**Parts of the exercise:**
a - According to the Camp Hill church article, how much money did the youth group from Camp Hill raise to build the new classroom building?
b - Write out everything in the Camp Hill church article from "In 2015, Camp" down to "and other needs.", and switch "laboratory" to "library".
c - Pick up the Camp Hill church article where it stops and keep writing it.

**Text:**
Camp Hill United Methodist Church in Camp Hill, Pennsylvania, is helping transform lives and provide opportunities for children in eastern Sierra Leone.
Through the Sierra Leone Initiative — a partnership between the Sierra Leone and Susquehanna conferences — Camp Hill has created a bond with the Panguma community, sharing knowledge and cultural experiences and creating new relationships.
Hard hit by Sierra Leone’s 11-year civil war (1991-2002), Panguma was still struggling to recover when church members began visiting the village in 2010.
Teams at Camp Hill started by rehabilitating the local church.
“Then we moved on to United Methodist schools — both the primary school and the secondary school,” said Drew Robeson, director of mission and outreach at Camp Hill United Methodist Church, who led a team of eight to Sierra Leone in late April.
During the visit, the team shared news of the church’s latest project: the construction of a $53,000 community market. Work will begin in October following the rainy season. Camp Hill will work with the Sierra Leone Conference’s Community Empowerment for Livelihood and Development program to build the market.
“If it were not for the Camp Hill people, we would have found it difficult to do such a development project for you,” said Bishop John K. Yambasu, noting that the food market will benefit the entire community, Christians and Muslims alike. He urged those gathered to take responsibility and ownership of the new market.
The team from Pennsylvania also launched the construction of a new three-classroom building in an effort to help with overcrowded classes.
“Before Camp Hill’s intervention, the school had 150 students with only two teachers,” said Leonard Komeh, principal of the Lower Bambara Secondary School in Panguma. “Now, we have 1,288 students with 24 teachers.”
He said the school was challenged further last year when a new government free education policy compelled heads of schools to accept all children seeking admission.
“We had to take in 500 more students, leading to overcrowding in the classrooms, thereby swelling enrollment in some classes up to 100,” Komeh said.
The youth group from Camp Hill raised almost $75,000 over the past three years to build the new classroom building.
Komeh said the partnership with Camp Hill has been a huge development for the school, noting that teams have been coming every year except for 2014 during the Ebola outbreak.
In 2015, Camp Hill constructed a building that houses four classes, a laboratory and the principal’s office. The church also provides scholarships for underprivileged students at the school and sponsors about 153 children whose parents cannot take care of educational supplies and other needs.
“We pay hospital bills for such children out of the Camp Hill support. In October alone, we received 187 million Leones (an equivalence of $21,000) from Camp Hill. Out of the money, we pay stipends for 21 teachers who are not on government payroll. We have to also buy uniforms, books and bags for the children,” Komeh said.

Saved entries
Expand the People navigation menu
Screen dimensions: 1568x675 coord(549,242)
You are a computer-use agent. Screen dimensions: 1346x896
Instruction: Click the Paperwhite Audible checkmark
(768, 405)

**Responses in order:**
a - Almost $75,000 over the past three years.

b -
In 2015, Camp Hill constructed a building that houses four classes, a library and the principal’s office. The church also provides scholarships for underprivileged students at the school and sponsors about 153 children whose parents cannot take care of educational supplies and other needs.

c -
The Pennsylvania partnership also has benefitted the local hospital in Panguma and the patients it serves.
“One team arrived in 2013 and they heard some very disturbing news about a woman who needed a Caesarean section, but the doctor at the local Catholic hospital had just left a few months ago. And she was not able to get the procedure in Panguma,” said Robeson. “She took a motorbike to Kenema and she died in the process. She did not survive the journey.”
He said the team brought that information back to the United States and church members wanted to help. They hired a resident surgeon for Panguma Hospital and arranged to pay his salary through the end of 2019.
“So, he’s been literally saving people’s lives. Every cent in the Panguma Hospital has been a bright spot in the community,” Robeson said.
Camp Hill member Bob Sturman, a first-time visitor to Sierra Leone, said the partnership is a team effort.
“We are a small group of eight people here on our team today. However, there are many, many other people back home that share the same vision. We all have left our families. However, I now have found a new family here today. I will be back,” he said.
The team divided into groups of two after the groundbreaking ceremony to visit homes in the community and learn more about the people they serve.
“I both respect it and my heart breaks,” Robeson said. “The fact that the opportunities are not equal around the world gave me compassion. It gives me energy and motivation to continue to invest my heart and invest our church’s financial support of this community.”
His team had just come from the home of a man who was trying to take care of his family as best as he could.
“The opportunities that he has and the opportunities that I have are literally two different worlds. I think he works harder than me. I think he is competent, respectable. He’s a leader in the community and yet he’s so constrained and cannot provide the opportunities to his family that he wants,” he said.
Despite the challenges, Robeson said he is amazed to see how the community has changed over the years.
“We are excited to see how much the community has grown and changed: Houses are being built. It’s just been exciting to be part of the community’s development.”
And while it often seems like Camp Hill has been the one helping the people of Panguma, he said, the relationship helps the church and its members as well.
“It helps Camp Hill grow in discipleship, in our relationship with Jesus Christ. And the reality is, it’s not Camp Hill … but it’s Jesus Christ that has continued this partnership that has brought us together. He deserves all the honor and glory to his name.”
Jusu is director of communications for The United Methodist Church in Sierra Leone.